▶ The problem: Only one stretch of the data is wanted: the line containing "СДЮШОР (18, 2310)", the line containing "Повышение квалификации (151, 982)", and every line between them, copied exactly.

:::::

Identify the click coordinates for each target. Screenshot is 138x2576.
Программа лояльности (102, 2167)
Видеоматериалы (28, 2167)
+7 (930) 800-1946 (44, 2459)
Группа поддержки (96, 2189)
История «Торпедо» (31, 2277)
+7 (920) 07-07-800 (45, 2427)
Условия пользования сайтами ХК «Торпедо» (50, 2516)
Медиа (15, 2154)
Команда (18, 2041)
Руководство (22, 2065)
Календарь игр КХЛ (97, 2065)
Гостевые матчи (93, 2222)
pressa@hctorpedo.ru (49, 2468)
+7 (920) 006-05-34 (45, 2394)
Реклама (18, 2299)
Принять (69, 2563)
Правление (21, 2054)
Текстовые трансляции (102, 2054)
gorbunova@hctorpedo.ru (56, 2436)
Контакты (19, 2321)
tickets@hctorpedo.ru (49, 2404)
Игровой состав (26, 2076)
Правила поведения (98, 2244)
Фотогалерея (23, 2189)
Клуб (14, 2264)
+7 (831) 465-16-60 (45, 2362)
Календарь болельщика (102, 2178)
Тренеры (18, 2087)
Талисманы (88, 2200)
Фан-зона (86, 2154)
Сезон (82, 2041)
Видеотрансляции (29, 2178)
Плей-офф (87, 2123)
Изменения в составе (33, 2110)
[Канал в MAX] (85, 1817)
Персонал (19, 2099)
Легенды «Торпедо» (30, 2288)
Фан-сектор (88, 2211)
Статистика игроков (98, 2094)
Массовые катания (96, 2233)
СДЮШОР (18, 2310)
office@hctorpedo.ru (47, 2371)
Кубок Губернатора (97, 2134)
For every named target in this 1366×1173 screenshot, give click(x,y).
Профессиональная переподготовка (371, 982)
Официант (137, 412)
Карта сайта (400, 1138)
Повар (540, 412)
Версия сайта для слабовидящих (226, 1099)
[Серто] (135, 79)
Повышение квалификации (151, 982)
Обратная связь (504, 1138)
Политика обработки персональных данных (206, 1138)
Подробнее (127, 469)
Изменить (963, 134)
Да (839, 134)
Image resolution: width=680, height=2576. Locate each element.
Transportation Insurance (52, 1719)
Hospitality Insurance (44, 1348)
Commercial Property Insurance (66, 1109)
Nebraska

:::::

▶ Your solution:
СДЮШОР (18, 2310)
office@hctorpedo.ru (47, 2371)
Кубок Губернатора (97, 2134)
For every named target in this 1366×1173 screenshot, give click(x,y).
Профессиональная переподготовка (371, 982)
Официант (137, 412)
Карта сайта (400, 1138)
Повар (540, 412)
Версия сайта для слабовидящих (226, 1099)
[Серто] (135, 79)
Повышение квалификации (151, 982)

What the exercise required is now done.